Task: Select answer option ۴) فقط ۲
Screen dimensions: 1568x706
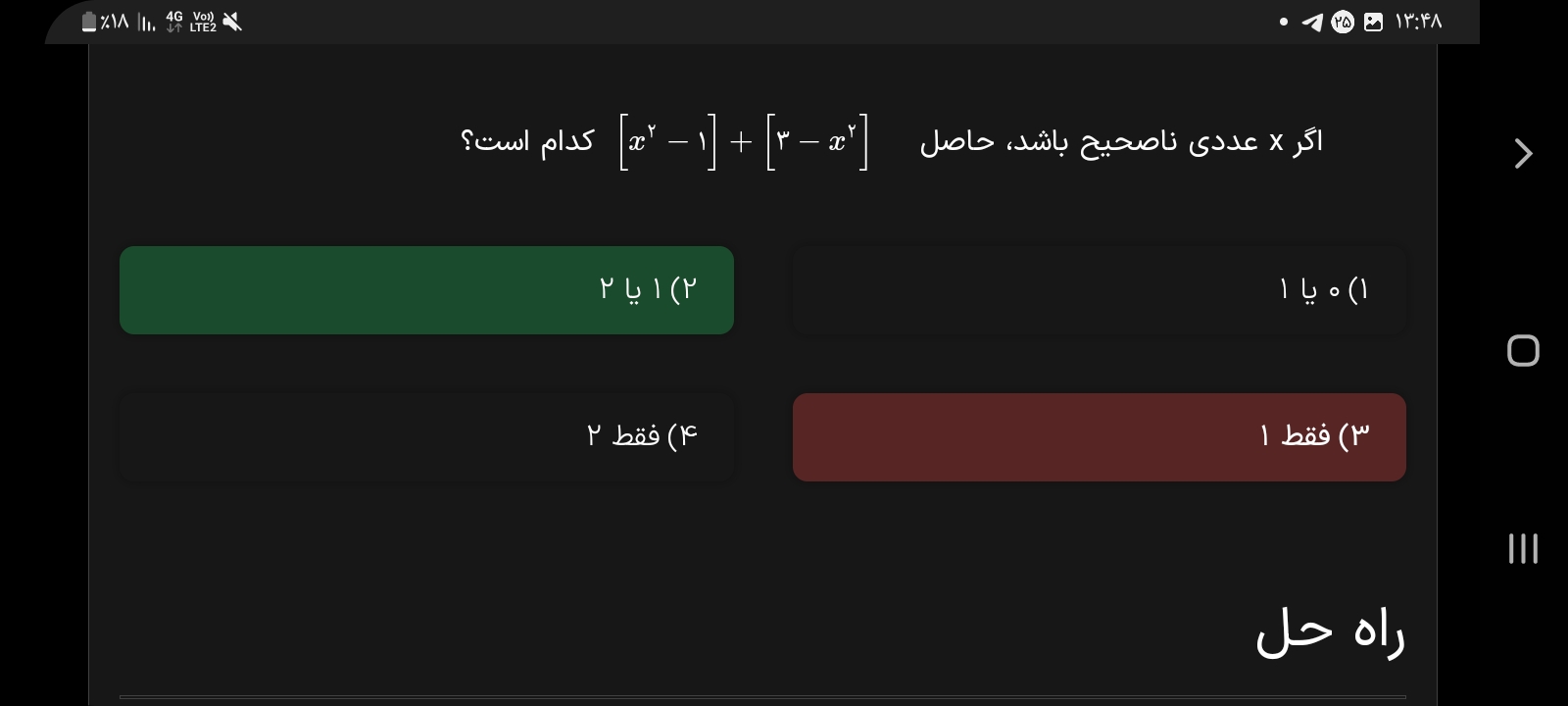Action: tap(426, 437)
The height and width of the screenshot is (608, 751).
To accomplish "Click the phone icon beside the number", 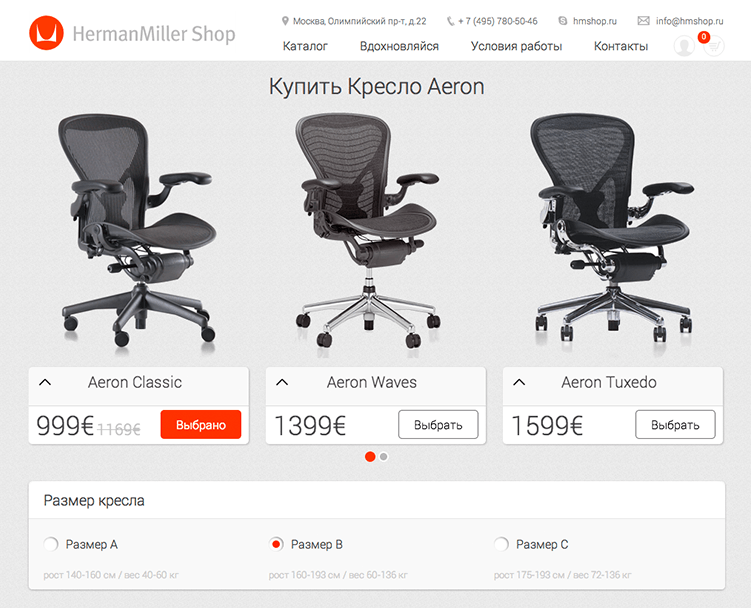I will click(x=450, y=21).
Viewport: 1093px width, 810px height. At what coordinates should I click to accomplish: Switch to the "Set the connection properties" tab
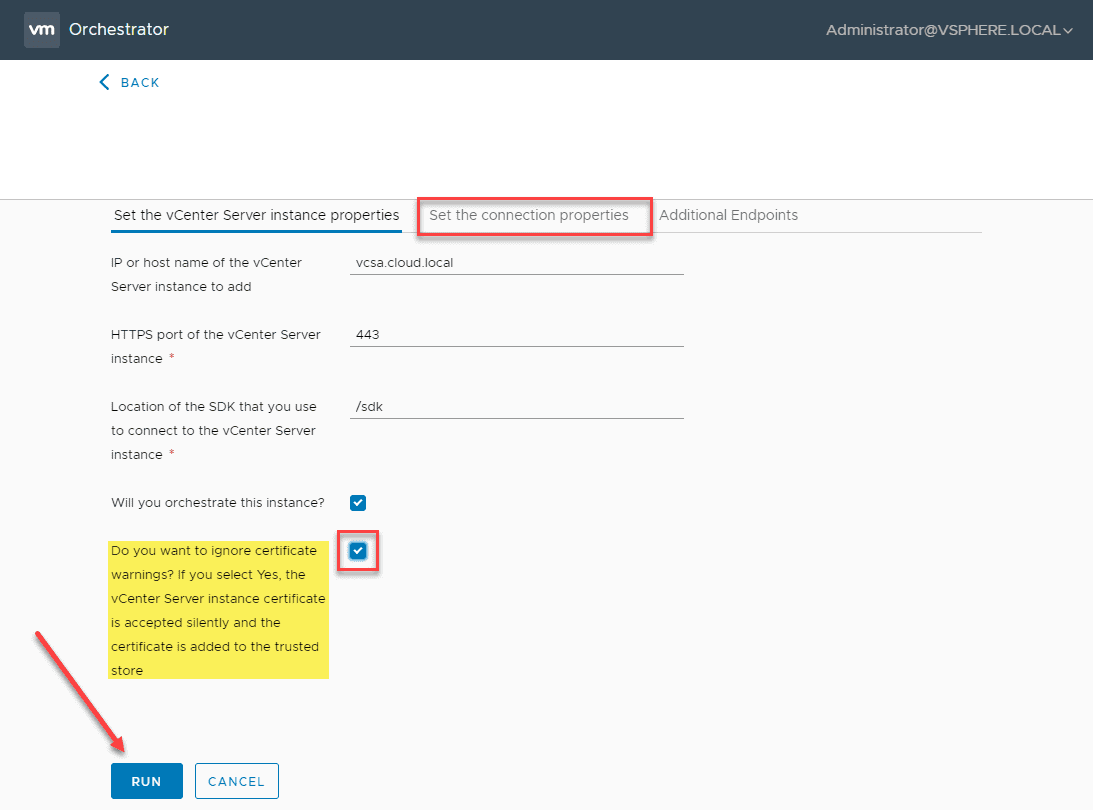click(534, 215)

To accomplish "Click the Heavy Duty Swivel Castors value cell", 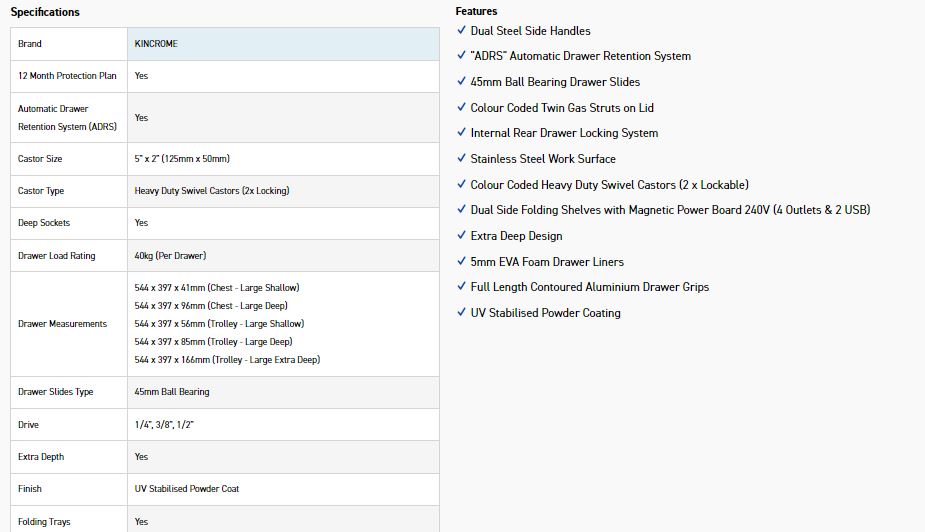I will pos(212,191).
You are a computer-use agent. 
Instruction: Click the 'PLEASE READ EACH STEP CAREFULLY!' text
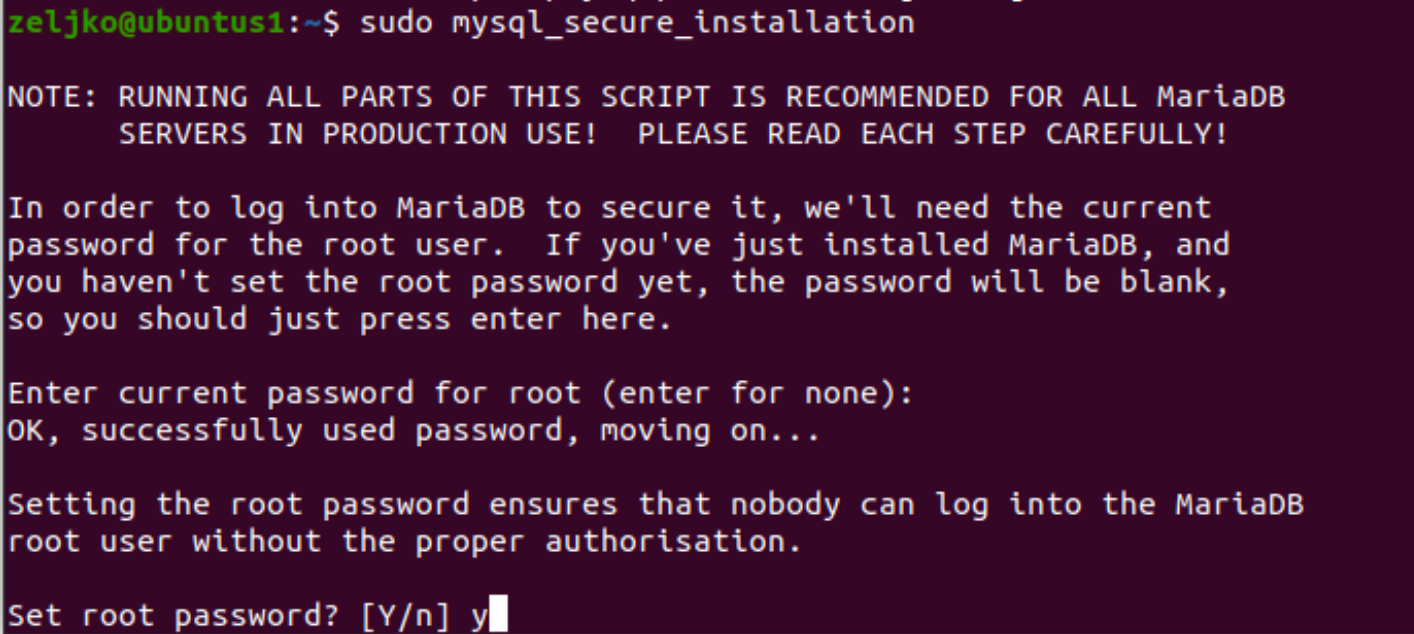tap(933, 134)
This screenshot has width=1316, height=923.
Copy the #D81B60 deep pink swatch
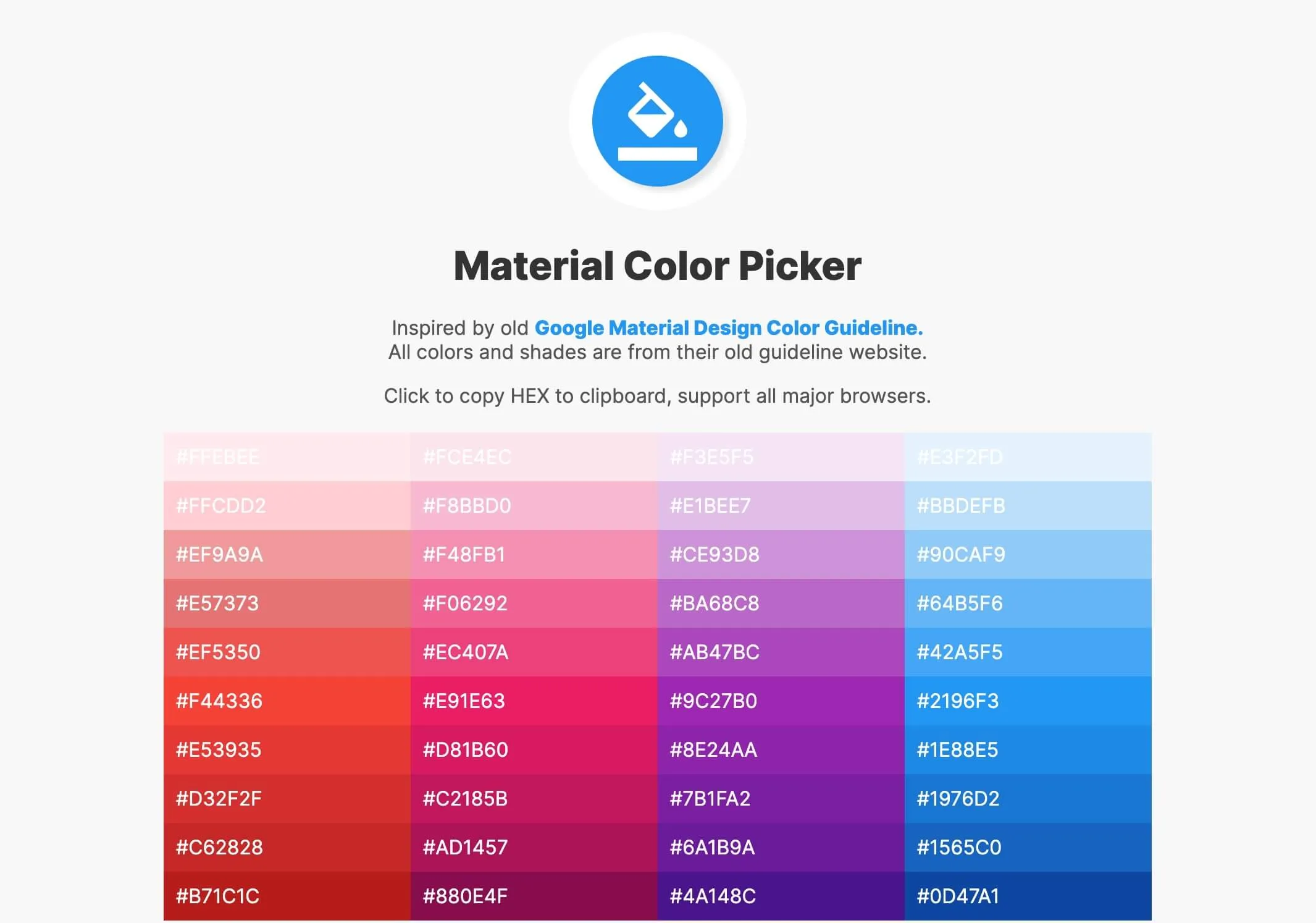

* * *

*TASK REQUIREMENTS*. Copy whichever lines in the listing above contain the word "screenshot".

*RESPONSE TO THIS EXERCISE*.
The height and width of the screenshot is (608, 751).
This screenshot has width=1316, height=923.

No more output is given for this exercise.